### Given records

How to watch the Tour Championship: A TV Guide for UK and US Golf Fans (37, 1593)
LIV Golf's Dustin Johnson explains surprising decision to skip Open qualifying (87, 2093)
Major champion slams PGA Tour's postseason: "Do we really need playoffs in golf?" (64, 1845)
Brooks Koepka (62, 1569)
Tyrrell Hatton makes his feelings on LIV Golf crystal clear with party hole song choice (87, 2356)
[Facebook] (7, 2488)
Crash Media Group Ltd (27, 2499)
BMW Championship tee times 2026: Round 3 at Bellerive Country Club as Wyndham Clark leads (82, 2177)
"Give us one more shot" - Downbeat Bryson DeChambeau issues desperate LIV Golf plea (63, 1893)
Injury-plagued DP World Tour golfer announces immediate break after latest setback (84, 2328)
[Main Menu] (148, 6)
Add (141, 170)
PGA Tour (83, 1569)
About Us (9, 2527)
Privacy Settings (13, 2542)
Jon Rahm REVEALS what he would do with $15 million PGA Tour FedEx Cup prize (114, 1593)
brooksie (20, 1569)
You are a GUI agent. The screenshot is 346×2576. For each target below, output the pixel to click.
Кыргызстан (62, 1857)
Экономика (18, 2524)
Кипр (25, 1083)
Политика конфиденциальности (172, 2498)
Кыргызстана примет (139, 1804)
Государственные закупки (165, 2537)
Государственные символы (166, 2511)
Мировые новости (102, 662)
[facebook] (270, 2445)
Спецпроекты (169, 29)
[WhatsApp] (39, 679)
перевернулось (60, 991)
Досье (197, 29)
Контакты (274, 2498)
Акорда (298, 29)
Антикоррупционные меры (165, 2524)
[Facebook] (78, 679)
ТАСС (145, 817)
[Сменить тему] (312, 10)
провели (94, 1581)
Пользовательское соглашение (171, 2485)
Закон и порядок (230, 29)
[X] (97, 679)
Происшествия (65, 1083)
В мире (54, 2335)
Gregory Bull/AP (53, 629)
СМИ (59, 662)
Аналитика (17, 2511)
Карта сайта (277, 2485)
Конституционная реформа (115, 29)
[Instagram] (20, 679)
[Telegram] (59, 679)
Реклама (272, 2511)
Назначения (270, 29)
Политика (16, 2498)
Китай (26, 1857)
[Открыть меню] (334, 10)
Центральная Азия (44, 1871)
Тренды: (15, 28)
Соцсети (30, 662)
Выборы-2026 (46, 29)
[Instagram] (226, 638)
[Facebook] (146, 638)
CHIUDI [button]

### Task item
The answer must consist of every line from the data that holds the string "Политика".

### Output below
Политика конфиденциальности (172, 2498)
Политика (16, 2498)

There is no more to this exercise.